The task =
Copy out each line of the entries where the word "computer" is present.

************

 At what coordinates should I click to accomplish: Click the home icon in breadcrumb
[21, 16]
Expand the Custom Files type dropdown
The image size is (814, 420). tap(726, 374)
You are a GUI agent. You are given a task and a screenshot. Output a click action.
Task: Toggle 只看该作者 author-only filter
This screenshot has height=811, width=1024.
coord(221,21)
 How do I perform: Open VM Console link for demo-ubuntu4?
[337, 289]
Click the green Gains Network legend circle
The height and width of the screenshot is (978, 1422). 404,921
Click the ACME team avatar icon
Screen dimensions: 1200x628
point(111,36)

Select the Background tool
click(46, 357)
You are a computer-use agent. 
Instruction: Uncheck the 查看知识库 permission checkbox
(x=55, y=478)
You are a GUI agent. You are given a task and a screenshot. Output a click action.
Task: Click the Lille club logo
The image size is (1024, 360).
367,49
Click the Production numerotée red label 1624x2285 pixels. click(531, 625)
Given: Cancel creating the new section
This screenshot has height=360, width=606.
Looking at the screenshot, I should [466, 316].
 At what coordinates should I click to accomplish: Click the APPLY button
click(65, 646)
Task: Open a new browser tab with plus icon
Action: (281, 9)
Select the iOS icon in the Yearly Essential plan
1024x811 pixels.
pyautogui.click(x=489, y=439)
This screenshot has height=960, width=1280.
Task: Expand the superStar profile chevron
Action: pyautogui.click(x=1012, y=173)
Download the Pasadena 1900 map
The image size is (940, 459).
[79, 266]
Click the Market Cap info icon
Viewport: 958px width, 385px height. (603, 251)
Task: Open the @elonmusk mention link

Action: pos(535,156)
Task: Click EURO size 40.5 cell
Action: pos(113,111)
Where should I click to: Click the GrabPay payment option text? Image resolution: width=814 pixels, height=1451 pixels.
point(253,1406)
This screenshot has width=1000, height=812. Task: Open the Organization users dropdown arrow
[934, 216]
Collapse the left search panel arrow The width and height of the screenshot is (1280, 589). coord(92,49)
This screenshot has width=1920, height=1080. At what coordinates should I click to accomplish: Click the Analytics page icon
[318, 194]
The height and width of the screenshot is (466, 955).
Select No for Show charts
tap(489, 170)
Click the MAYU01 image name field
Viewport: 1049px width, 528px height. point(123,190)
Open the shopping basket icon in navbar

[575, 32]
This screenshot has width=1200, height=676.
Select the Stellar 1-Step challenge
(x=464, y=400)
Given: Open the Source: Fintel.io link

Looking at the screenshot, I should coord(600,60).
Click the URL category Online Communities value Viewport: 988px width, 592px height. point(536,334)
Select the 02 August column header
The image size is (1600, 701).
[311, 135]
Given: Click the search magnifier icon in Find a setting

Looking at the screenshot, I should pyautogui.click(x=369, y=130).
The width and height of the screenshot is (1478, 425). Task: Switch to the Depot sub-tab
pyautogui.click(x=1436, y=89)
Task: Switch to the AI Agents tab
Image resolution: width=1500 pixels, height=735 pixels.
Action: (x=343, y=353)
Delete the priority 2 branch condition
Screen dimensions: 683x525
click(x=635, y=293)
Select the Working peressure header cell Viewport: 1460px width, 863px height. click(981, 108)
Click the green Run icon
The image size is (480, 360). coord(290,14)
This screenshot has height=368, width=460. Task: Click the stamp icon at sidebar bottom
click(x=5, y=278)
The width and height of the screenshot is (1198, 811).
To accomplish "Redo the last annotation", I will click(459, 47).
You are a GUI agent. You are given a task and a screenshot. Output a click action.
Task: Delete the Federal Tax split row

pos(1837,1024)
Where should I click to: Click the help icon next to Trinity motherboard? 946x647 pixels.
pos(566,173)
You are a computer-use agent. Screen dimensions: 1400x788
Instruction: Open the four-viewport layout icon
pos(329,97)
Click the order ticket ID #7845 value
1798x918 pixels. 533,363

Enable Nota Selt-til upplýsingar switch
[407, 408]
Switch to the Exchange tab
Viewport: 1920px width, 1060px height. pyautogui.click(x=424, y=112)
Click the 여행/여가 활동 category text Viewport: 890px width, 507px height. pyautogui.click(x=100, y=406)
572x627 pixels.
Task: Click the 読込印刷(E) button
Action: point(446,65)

************

Written response =
You are a computer-use agent. 
You are a computer-use agent. Screen dimensions: 1400x788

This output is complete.